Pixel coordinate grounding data
★ ★ ★ ★
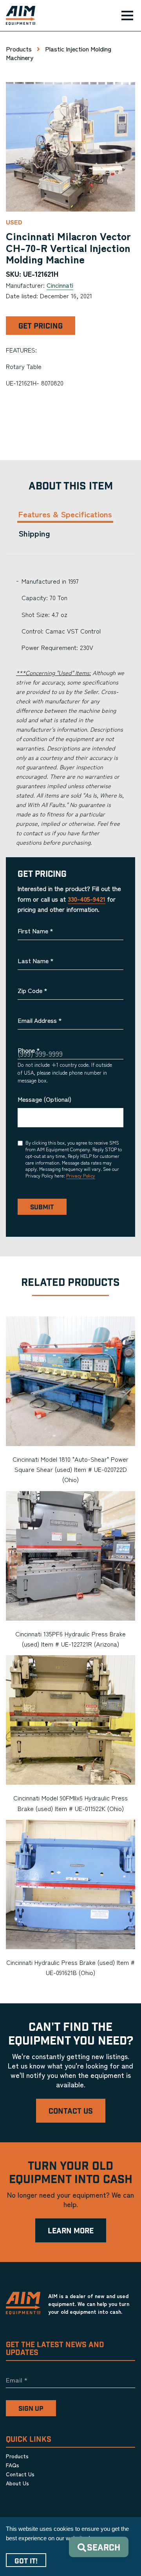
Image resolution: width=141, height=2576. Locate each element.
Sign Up (30, 2408)
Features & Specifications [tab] (65, 514)
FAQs (12, 2465)
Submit (42, 1207)
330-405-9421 (86, 899)
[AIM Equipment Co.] (17, 16)
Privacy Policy (80, 1175)
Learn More (71, 2231)
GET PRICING (40, 326)
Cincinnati (60, 285)
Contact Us (71, 2111)
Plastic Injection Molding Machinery (58, 53)
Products (19, 48)
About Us (17, 2483)
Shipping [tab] (34, 533)
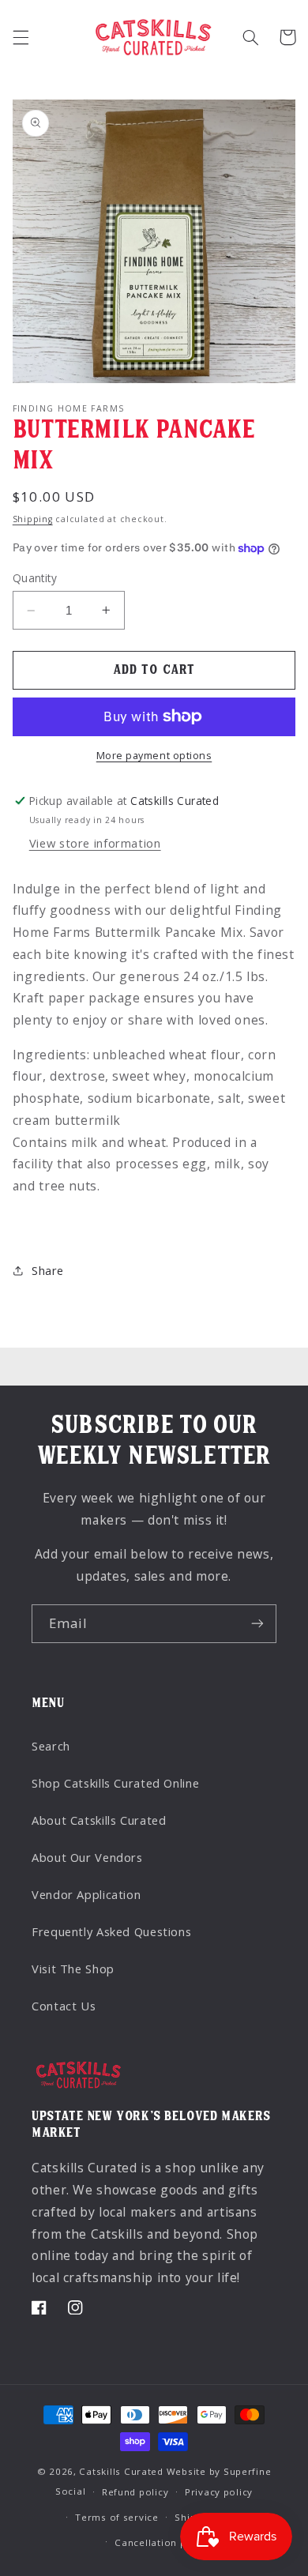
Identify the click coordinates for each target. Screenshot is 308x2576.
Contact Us (64, 2006)
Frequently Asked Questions (111, 1931)
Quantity (35, 577)
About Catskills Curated (99, 1820)
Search (51, 1746)
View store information (95, 843)
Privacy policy (219, 2492)
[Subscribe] (257, 1623)
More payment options (154, 755)
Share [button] (48, 1270)
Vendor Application (86, 1894)
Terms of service (117, 2517)
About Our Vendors (87, 1857)
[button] (20, 37)
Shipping (33, 519)
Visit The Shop (73, 1968)
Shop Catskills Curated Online (115, 1783)
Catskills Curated (121, 2471)
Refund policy (135, 2492)
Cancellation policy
★ ★ ★ ★
> [EXERCISE OBJECTIVE]: Nothing but the exact text of the records should appear in your answer, with no pictures. Please write it out.

> [OUTPUT FOR THIS EXERCISE]:
Image resolution: width=141, height=2576. Locate each element.
Sign Up (30, 2408)
Features & Specifications [tab] (65, 514)
FAQs (12, 2465)
Submit (42, 1207)
330-405-9421 (86, 899)
[AIM Equipment Co.] (17, 16)
Privacy Policy (80, 1175)
Learn More (71, 2231)
GET PRICING (40, 326)
Cincinnati (60, 285)
Contact Us (71, 2111)
Plastic Injection Molding Machinery (58, 53)
Products (19, 48)
About Us (17, 2483)
Shipping [tab] (34, 533)
Identify the click coordinates for each target. Screenshot is 308x2576.
Contact Us (64, 2006)
Frequently Asked Questions (111, 1931)
Quantity (35, 577)
About Catskills Curated (99, 1820)
Search (51, 1746)
View store information (95, 843)
Privacy policy (219, 2492)
[Subscribe] (257, 1623)
More payment options (154, 755)
Share [button] (48, 1270)
Vendor Application (86, 1894)
Terms of service (117, 2517)
About Our Vendors (87, 1857)
[button] (20, 37)
Shipping (33, 519)
Visit The Shop (73, 1968)
Shop Catskills Curated Online (115, 1783)
Catskills Curated (121, 2471)
Refund policy (135, 2492)
Cancellation policy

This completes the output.